Místico atardecer sobre PDP, en el verano de 1989. La torre del Reloj, con sus pináculos, campana y veleta, se recorta sobre la luz crepuscular. |
Uno de los achaques de la edad provecta es ir perdiendo la facilidad de dormir toda la noche de un tirón. Recuerdo que mi abuela, para enfatizar que había pasado una noche en vela, utilizaba siempre la misma expresión: He oído todas las horas del reloj. Se refería, naturalmente, al reloj de la villa, y yo me la figuraba con el oído atento, para no perder la campanada que distingue, por ejemplo, las cinco de las seis de la mañana. No sé cuándo ni por qué el reloj de la plaza enmudeció, y tomó su relevo en la pauta colectiva de las horas el del campanario de la iglesia.
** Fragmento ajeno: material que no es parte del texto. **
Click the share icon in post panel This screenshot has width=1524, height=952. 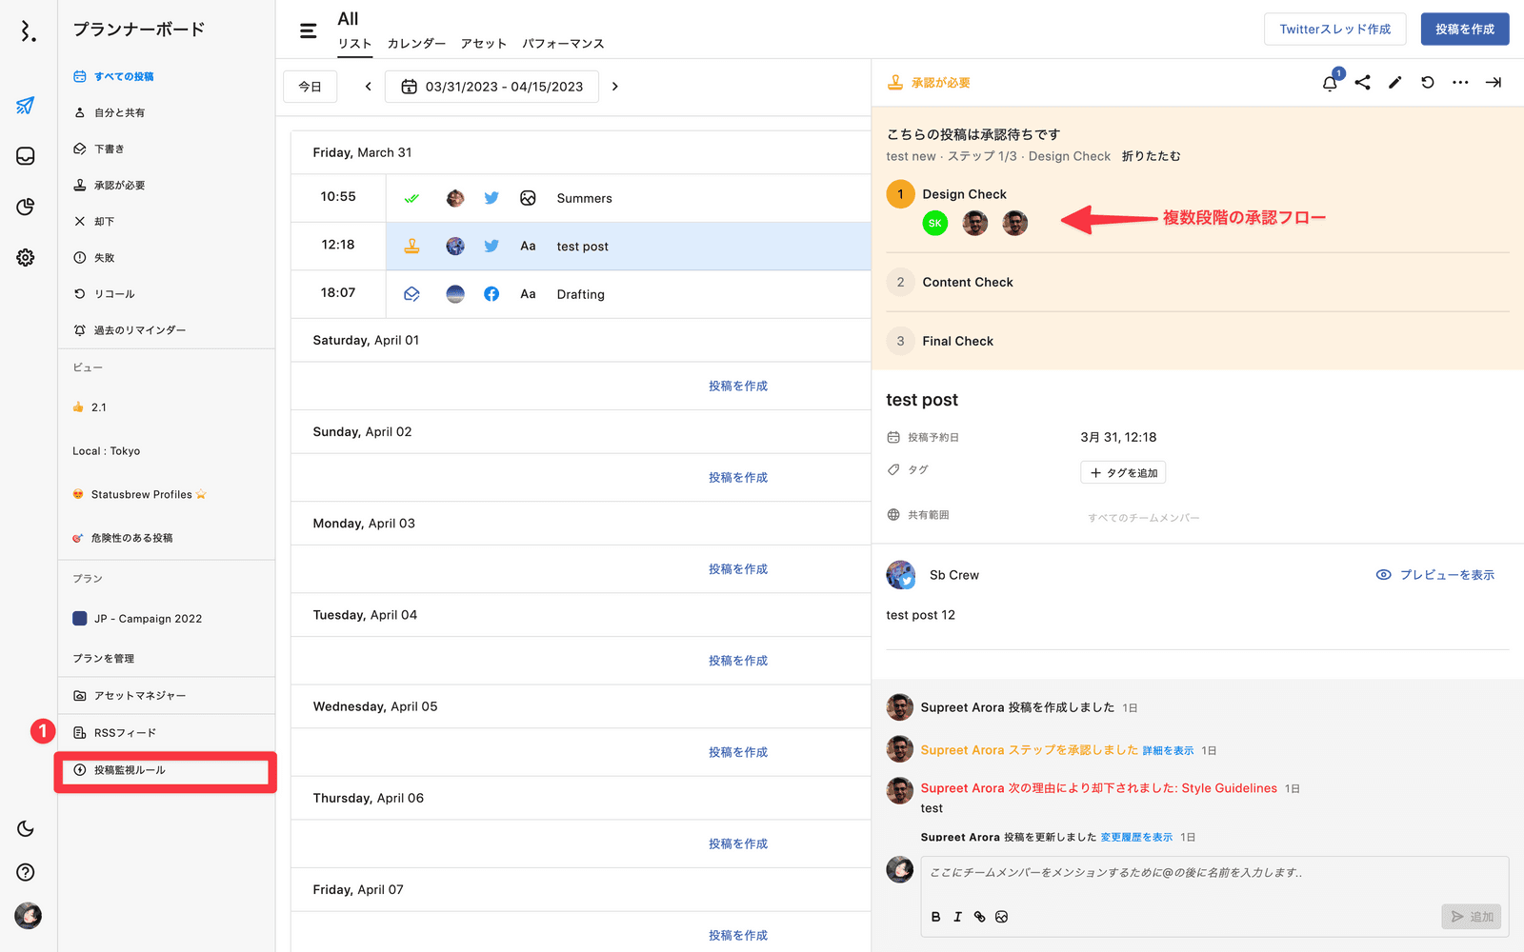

El otro día, sin embargo, uno de los escasos (pero fieles) seguidores de este blog, hizo llegar una grabación con el sonido recuperado del reloj de la villa, que, curiosamente, muestra cierta discrepancia civil con la hora religiosa, puesto que al cesar sus cinco percusiones, comienzan las del otro reloj. También discrepan uno y otro un tanto en el tono, más solemne y acampanado el emitido desde el campanario y un poco más achatarrado el de la villa, supongo que en consonancia con lo físico o metafísico de su reclamo.
Es hermoso volver a oír ese sonido tan familiar, tan compartido, aunque ahora seamos nosotros los condenados a oír todas las horas del reloj.